If $\mathcal{B}_\alpha$ has size at most $\mathfrak{c}=2^{\aleph_0}$ then there are at most $\mathfrak{c}=(2^{\aleph_0})^{\aleph_0}$ many sequences of subsets from $\mathcal{B}_\alpha$ to take a union of, so the set $\mathcal{B}_{\alpha+1}$ consisting of the complements of the sets from $\mathcal{B}_\alpha$ and the countable unions of sequences from $\mathcal{B}_\alpha$ also has size at most $\mathfrak{c} + \mathfrak{c} = \mathfrak{c}$.
And if $\gamma < \omega_1$ is a limit ordinal and all $\mathcal{B}_\alpha$ where all $\alpha < \gamma$ have size at most $\mathfrak{c}$, their union $\mathcal{B}_\gamma$ has size at most $|\gamma|\cdot \mathfrak{c} = \mathfrak{c}$ as well.
So this shows by induction that $|\mathcal{B}_\alpha| \le \mathfrak{c}$ for all $\alpha < \omega_1$ and so $\mathcal{B}_{\omega_1} = \bigcup_{\alpha < \omega_1} \mathcal{B}_\alpha$ has size at most $\aleph_1 \cdot \mathfrak{c} = \mathfrak{c}$ as well.

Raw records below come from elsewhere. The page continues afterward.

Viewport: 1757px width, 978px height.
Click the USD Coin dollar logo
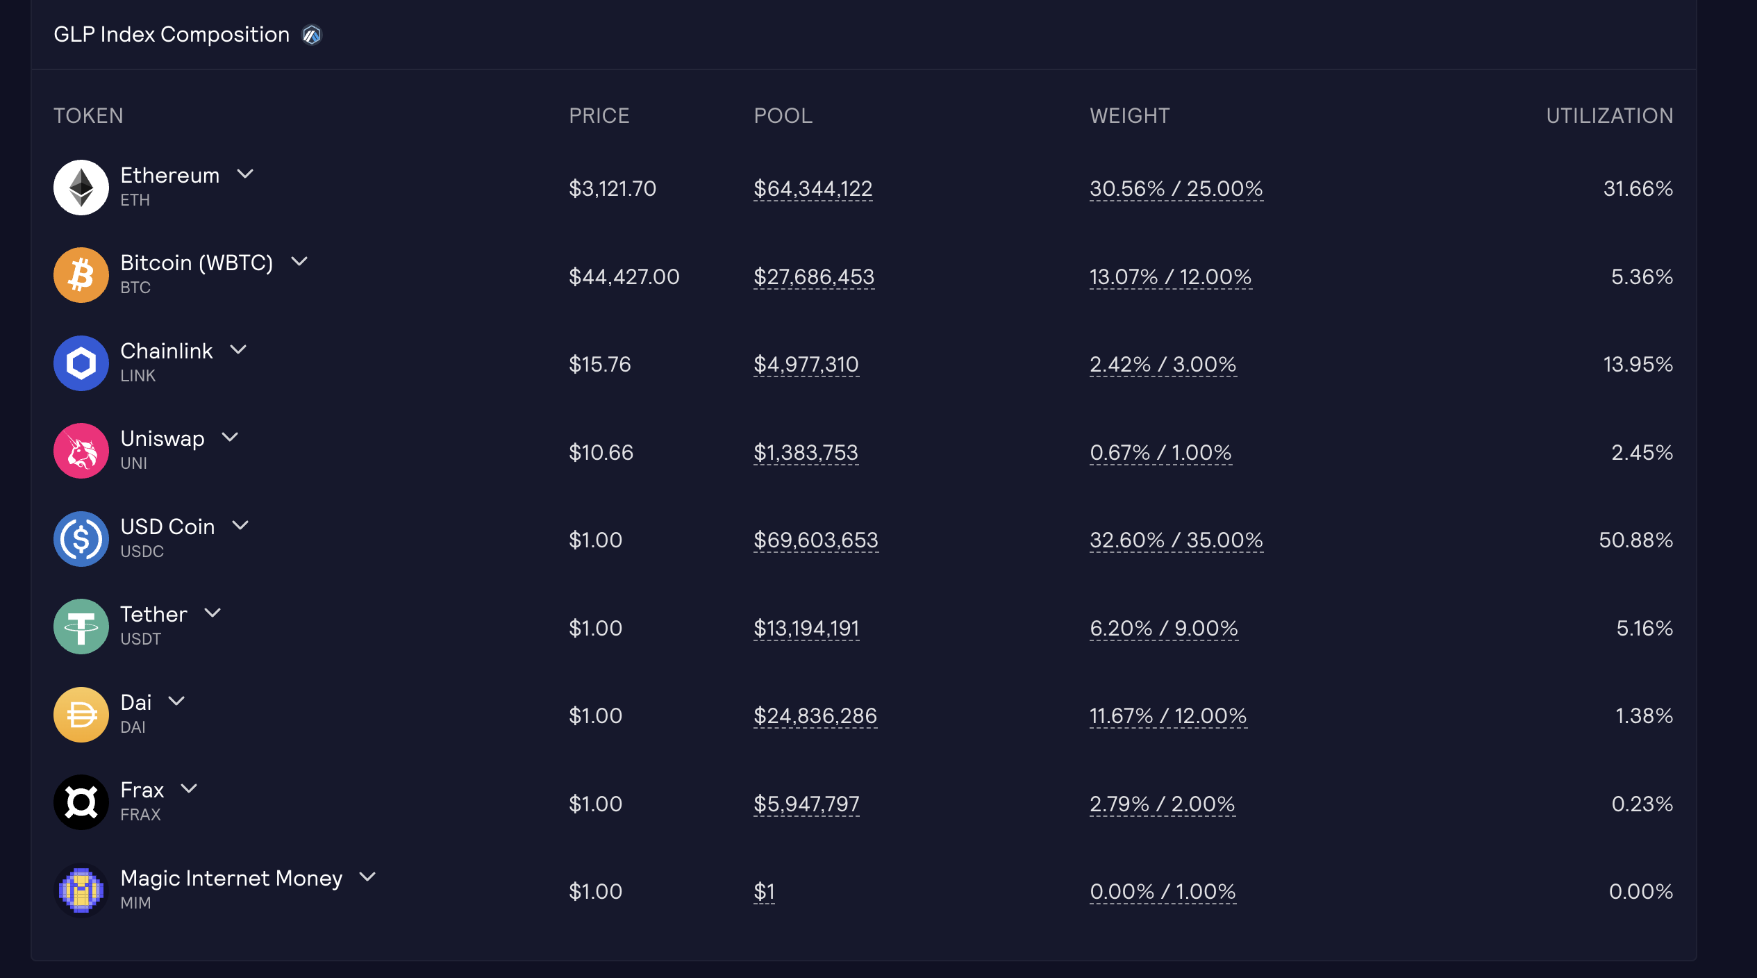click(x=81, y=539)
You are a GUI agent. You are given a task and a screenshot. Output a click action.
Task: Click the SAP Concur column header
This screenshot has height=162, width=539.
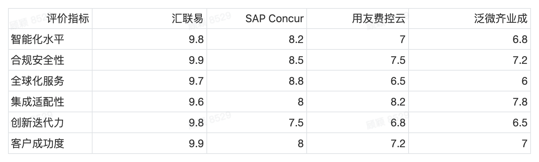(274, 18)
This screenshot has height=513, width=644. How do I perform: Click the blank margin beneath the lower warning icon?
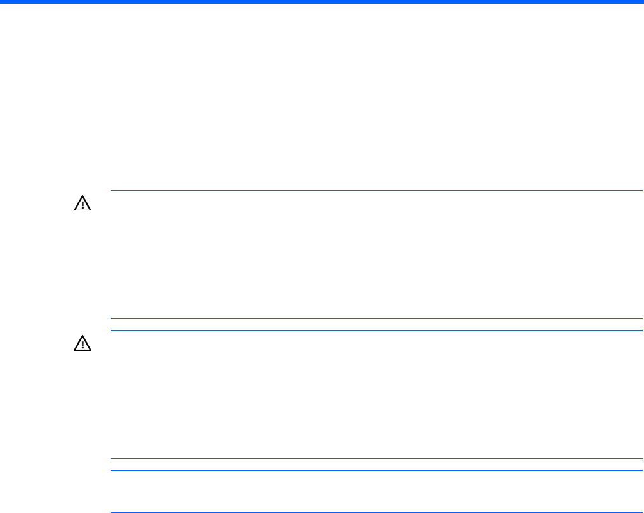click(x=83, y=407)
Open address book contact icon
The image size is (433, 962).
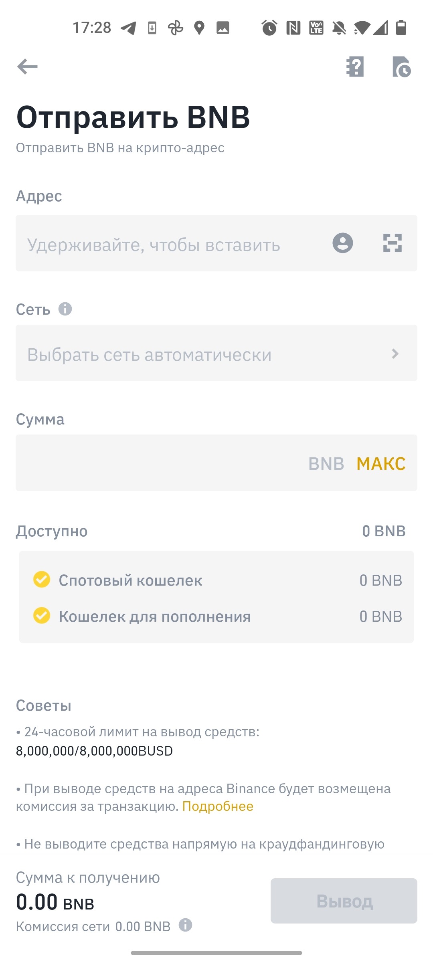[x=342, y=243]
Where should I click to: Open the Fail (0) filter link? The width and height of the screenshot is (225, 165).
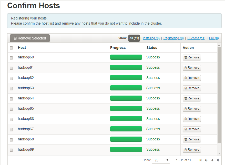tap(214, 38)
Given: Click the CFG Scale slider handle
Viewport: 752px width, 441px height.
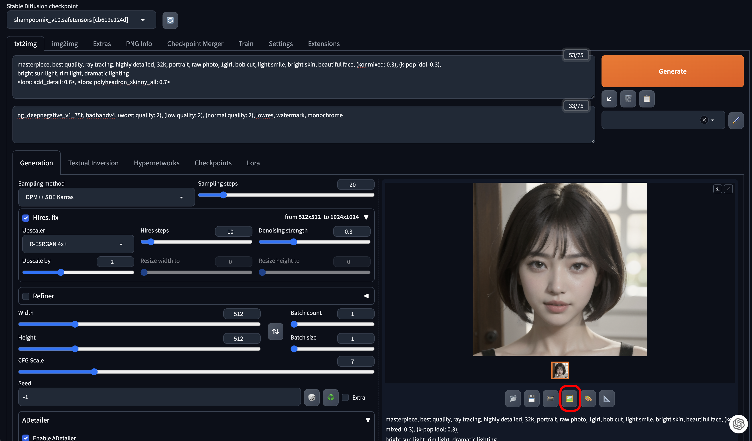Looking at the screenshot, I should pyautogui.click(x=94, y=372).

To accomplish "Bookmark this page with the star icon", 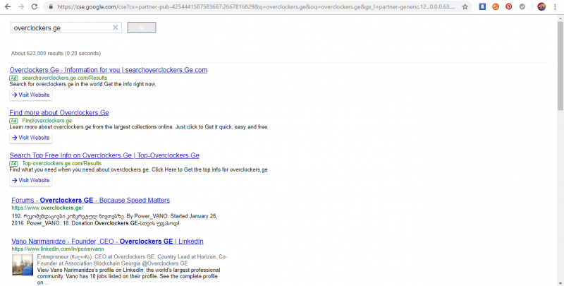I will (x=465, y=6).
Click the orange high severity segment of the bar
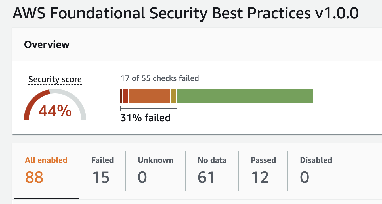Image resolution: width=382 pixels, height=204 pixels. (x=149, y=96)
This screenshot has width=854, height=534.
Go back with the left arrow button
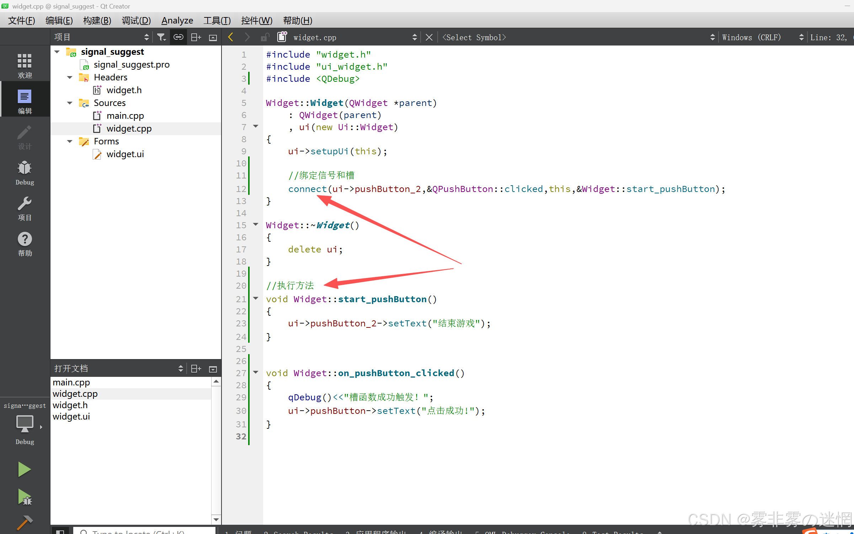point(231,37)
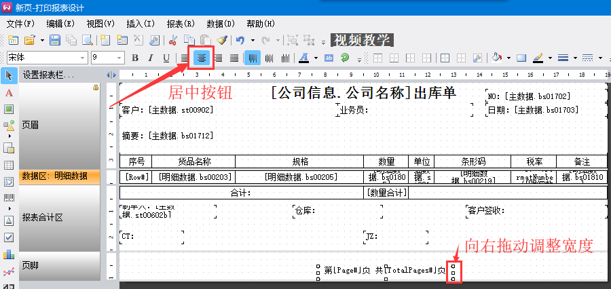Select the barcode tool in sidebar

(x=9, y=199)
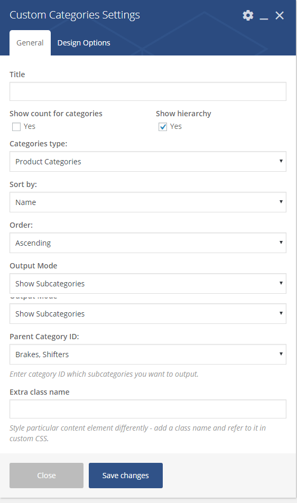The width and height of the screenshot is (297, 503).
Task: Uncheck the Show hierarchy checkbox
Action: tap(163, 127)
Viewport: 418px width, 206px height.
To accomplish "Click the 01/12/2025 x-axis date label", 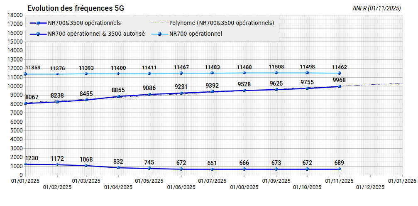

Now, $\mathcal{B}_{\omega_1}$ is closed under complements and countable unions (if $F \in \mathcal{B}_{\omega_1}$ we know that for some $\alpha < \omega_1$, $F \in \mathcal{B}_{\alpha}$ and then $F^\complement \in \mathcal{B}_{\alpha + 1 } \subseteq \mathcal{B}_{\omega_1}$ by definition. Similarly for countable unions, using that a sequence $\alpha_n < \omega_1$ has an upper bound $\beta < \omega_1$ and the $\mathcal{B}_\alpha$ are increasing (your lemma 1).
And indeed $\Bbb R \in \mathcal{B}_1$, as a countable union of open intervals $(-n,n)$ say, so $\mathcal{B}_{\omega_1}$ is a $\sigma$-algebra and all open sets are in it, as they are already in $\mathcal{B}_{1}$ (all open sets are countable unions of rational intervals), so by minimality $\textrm{Bor}(\Bbb R) \subseteq \mathcal{B}_{\omega_1}$ and the reverse is true by an easy induction, that you already did. It follows that there are exactly $\mathfrak{c}$ many Borel sets.